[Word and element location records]
——
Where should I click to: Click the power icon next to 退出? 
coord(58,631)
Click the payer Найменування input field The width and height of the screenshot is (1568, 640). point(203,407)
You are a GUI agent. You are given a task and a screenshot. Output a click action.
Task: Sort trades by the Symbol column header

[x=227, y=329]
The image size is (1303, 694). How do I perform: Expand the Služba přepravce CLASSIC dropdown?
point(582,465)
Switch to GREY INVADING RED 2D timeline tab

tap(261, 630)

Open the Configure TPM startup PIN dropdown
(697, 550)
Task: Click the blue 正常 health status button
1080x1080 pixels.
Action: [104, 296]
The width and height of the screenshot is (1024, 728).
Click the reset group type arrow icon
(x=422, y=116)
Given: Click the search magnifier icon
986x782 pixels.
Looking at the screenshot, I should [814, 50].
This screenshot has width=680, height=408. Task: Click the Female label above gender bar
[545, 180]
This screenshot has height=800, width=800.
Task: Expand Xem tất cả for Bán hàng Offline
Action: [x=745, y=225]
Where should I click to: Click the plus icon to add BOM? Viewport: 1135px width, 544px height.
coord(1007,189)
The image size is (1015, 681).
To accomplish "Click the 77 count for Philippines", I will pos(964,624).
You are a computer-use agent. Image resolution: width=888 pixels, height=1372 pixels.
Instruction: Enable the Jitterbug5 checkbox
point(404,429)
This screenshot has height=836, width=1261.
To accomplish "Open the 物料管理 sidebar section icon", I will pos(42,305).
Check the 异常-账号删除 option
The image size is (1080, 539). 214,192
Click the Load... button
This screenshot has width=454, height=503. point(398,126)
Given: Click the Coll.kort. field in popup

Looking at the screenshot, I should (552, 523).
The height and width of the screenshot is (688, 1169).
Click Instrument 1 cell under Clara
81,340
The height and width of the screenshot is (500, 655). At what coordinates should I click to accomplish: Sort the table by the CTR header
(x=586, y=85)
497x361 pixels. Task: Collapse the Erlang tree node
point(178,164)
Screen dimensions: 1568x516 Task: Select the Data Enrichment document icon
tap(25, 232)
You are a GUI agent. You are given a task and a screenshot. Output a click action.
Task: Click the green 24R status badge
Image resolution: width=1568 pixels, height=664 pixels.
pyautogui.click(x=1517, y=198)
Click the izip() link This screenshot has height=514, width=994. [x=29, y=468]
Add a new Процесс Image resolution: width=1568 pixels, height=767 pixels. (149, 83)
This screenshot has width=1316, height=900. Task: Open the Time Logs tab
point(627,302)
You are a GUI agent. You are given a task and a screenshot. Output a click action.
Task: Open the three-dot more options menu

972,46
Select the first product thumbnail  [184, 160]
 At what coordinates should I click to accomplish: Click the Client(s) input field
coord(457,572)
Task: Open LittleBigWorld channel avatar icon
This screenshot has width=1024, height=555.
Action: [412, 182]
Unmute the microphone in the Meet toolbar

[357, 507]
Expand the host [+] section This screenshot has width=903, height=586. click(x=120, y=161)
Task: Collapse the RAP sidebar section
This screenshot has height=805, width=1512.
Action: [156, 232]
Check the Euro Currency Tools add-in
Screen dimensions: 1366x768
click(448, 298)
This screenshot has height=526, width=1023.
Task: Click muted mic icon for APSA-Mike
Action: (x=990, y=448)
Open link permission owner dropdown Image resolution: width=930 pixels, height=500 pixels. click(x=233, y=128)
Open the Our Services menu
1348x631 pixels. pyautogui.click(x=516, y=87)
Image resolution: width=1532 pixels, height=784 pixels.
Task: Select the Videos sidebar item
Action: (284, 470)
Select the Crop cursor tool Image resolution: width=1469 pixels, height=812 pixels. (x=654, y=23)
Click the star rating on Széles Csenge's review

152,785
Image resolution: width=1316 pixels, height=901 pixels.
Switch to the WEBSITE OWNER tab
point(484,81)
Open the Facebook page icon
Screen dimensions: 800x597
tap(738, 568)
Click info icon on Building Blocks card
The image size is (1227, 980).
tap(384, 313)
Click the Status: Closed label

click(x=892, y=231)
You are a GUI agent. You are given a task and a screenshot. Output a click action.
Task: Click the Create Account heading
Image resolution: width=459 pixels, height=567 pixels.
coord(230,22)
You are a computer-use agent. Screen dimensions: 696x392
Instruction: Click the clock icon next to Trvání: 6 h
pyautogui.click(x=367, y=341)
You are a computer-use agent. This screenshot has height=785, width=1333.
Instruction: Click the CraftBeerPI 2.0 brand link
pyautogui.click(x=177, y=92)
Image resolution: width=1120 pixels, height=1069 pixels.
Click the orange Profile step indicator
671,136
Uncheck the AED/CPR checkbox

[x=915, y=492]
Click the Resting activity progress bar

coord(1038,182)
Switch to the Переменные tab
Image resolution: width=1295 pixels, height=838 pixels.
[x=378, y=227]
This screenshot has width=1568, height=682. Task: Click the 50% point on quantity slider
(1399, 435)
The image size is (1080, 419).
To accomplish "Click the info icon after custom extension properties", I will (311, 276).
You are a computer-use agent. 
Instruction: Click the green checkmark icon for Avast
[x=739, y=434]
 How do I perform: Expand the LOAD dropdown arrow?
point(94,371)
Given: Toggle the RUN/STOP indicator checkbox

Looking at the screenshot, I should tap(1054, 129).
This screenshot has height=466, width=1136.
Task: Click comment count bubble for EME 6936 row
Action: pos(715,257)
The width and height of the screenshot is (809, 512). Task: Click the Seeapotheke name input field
——
Problem to work on: Put the lines of the items above into a numbered list, omitting any blank lines.

Task output:
1. Where should I click to: Click the power icon next to 退出? 
2. coord(58,631)
3. Click the payer Найменування input field The width and height of the screenshot is (1568, 640). point(203,407)
4. You are a GUI agent. You are given a task and a screenshot. Output a click action.
5. Task: Sort trades by the Symbol column header
6. [x=227, y=329]
7. The image size is (1303, 694). How do I perform: Expand the Služba přepravce CLASSIC dropdown?
8. point(582,465)
9. Switch to GREY INVADING RED 2D timeline tab
10. tap(261, 630)
11. Open the Configure TPM startup PIN dropdown
12. (697, 550)
13. Task: Click the blue 正常 health status button
14. 1080x1080 pixels.
15. Action: [104, 296]
16. The width and height of the screenshot is (1024, 728).
17. Click the reset group type arrow icon
18. (x=422, y=116)
19. Given: Click the search magnifier icon
20. 986x782 pixels.
21. Looking at the screenshot, I should [814, 50].
22. This screenshot has width=680, height=408. Task: Click the Female label above gender bar
23. [545, 180]
24. This screenshot has height=800, width=800.
25. Task: Expand Xem tất cả for Bán hàng Offline
26. Action: [x=745, y=225]
27. Where should I click to: Click the plus icon to add BOM? Viewport: 1135px width, 544px height.
28. coord(1007,189)
29. The image size is (1015, 681).
30. To accomplish "Click the 77 count for Philippines", I will pos(964,624).
31. You are a computer-use agent. Image resolution: width=888 pixels, height=1372 pixels.
32. Instruction: Enable the Jitterbug5 checkbox
33. point(404,429)
34. This screenshot has height=836, width=1261.
35. To accomplish "Open the 物料管理 sidebar section icon", I will pos(42,305).
36. Check the 异常-账号删除 option
37. The image size is (1080, 539). 214,192
38. Click the Load... button
39. This screenshot has width=454, height=503. point(398,126)
40. Given: Click the Coll.kort. field in popup
41. Looking at the screenshot, I should (552, 523).
42. The height and width of the screenshot is (688, 1169).
43. Click Instrument 1 cell under Clara
44. 81,340
45. The height and width of the screenshot is (500, 655). At what coordinates should I click to accomplish: Sort the table by the CTR header
46. (x=586, y=85)
47. 497x361 pixels. Task: Collapse the Erlang tree node
48. point(178,164)
49. Screen dimensions: 1568x516 Task: Select the Data Enrichment document icon
50. tap(25, 232)
51. You are a GUI agent. You are given a task and a screenshot. Output a click action.
52. Task: Click the green 24R status badge
53. Image resolution: width=1568 pixels, height=664 pixels.
54. pyautogui.click(x=1517, y=198)
55. Click the izip() link This screenshot has height=514, width=994. [x=29, y=468]
56. Add a new Процесс Image resolution: width=1568 pixels, height=767 pixels. (149, 83)
57. This screenshot has width=1316, height=900. Task: Open the Time Logs tab
58. point(627,302)
59. You are a GUI agent. You are given a task and a screenshot. Output a click action.
60. Task: Open the three-dot more options menu
61. 972,46
62. Select the first product thumbnail  [184, 160]
63.  At what coordinates should I click to accomplish: Click the Client(s) input field
64. coord(457,572)
65. Task: Open LittleBigWorld channel avatar icon
66. This screenshot has width=1024, height=555.
67. Action: [412, 182]
68. Unmute the microphone in the Meet toolbar
69. [357, 507]
70. Expand the host [+] section This screenshot has width=903, height=586. click(x=120, y=161)
71. Task: Collapse the RAP sidebar section
72. This screenshot has height=805, width=1512.
73. Action: [156, 232]
74. Check the Euro Currency Tools add-in
75. Screen dimensions: 1366x768
76. click(448, 298)
77. This screenshot has height=526, width=1023.
78. Task: Click muted mic icon for APSA-Mike
79. Action: (x=990, y=448)
80. Open link permission owner dropdown Image resolution: width=930 pixels, height=500 pixels. click(x=233, y=128)
81. Open the Our Services menu
82. 1348x631 pixels. pyautogui.click(x=516, y=87)
83. Image resolution: width=1532 pixels, height=784 pixels.
84. Task: Select the Videos sidebar item
85. Action: (284, 470)
86. Select the Crop cursor tool Image resolution: width=1469 pixels, height=812 pixels. (x=654, y=23)
87. Click the star rating on Széles Csenge's review
88. 152,785
89. Image resolution: width=1316 pixels, height=901 pixels.
90. Switch to the WEBSITE OWNER tab
91. point(484,81)
92. Open the Facebook page icon
93. Screen dimensions: 800x597
94. tap(738, 568)
95. Click info icon on Building Blocks card
96. The image size is (1227, 980).
97. tap(384, 313)
98. Click the Status: Closed label
99. click(x=892, y=231)
100. You are a GUI agent. You are given a task and a screenshot. Output a click action.
101. Task: Click the Create Account heading
102. Image resolution: width=459 pixels, height=567 pixels.
103. coord(230,22)
104. You are a computer-use agent. Screen dimensions: 696x392
105. Instruction: Click the clock icon next to Trvání: 6 h
106. pyautogui.click(x=367, y=341)
107. You are a computer-use agent. This screenshot has height=785, width=1333.
108. Instruction: Click the CraftBeerPI 2.0 brand link
109. pyautogui.click(x=177, y=92)
110. Image resolution: width=1120 pixels, height=1069 pixels.
111. Click the orange Profile step indicator
112. 671,136
113. Uncheck the AED/CPR checkbox
114. [x=915, y=492]
115. Click the Resting activity progress bar
116. coord(1038,182)
117. Switch to the Переменные tab
118. Image resolution: width=1295 pixels, height=838 pixels.
119. [x=378, y=227]
120. This screenshot has width=1568, height=682. Task: Click the 50% point on quantity slider
121. (1399, 435)
122. The image size is (1080, 419).
123. To accomplish "Click the info icon after custom extension properties", I will (311, 276).
124. You are a computer-use agent. 
125. Instruction: Click the green checkmark icon for Avast
126. [x=739, y=434]
127.  How do I perform: Expand the LOAD dropdown arrow?
128. point(94,371)
129. Given: Toggle the RUN/STOP indicator checkbox
130. Looking at the screenshot, I should tap(1054, 129).
131. This screenshot has height=466, width=1136.
132. Task: Click comment count bubble for EME 6936 row
133. Action: pos(715,257)
134. The width and height of the screenshot is (809, 512). Task: Click the Seeapotheke name input field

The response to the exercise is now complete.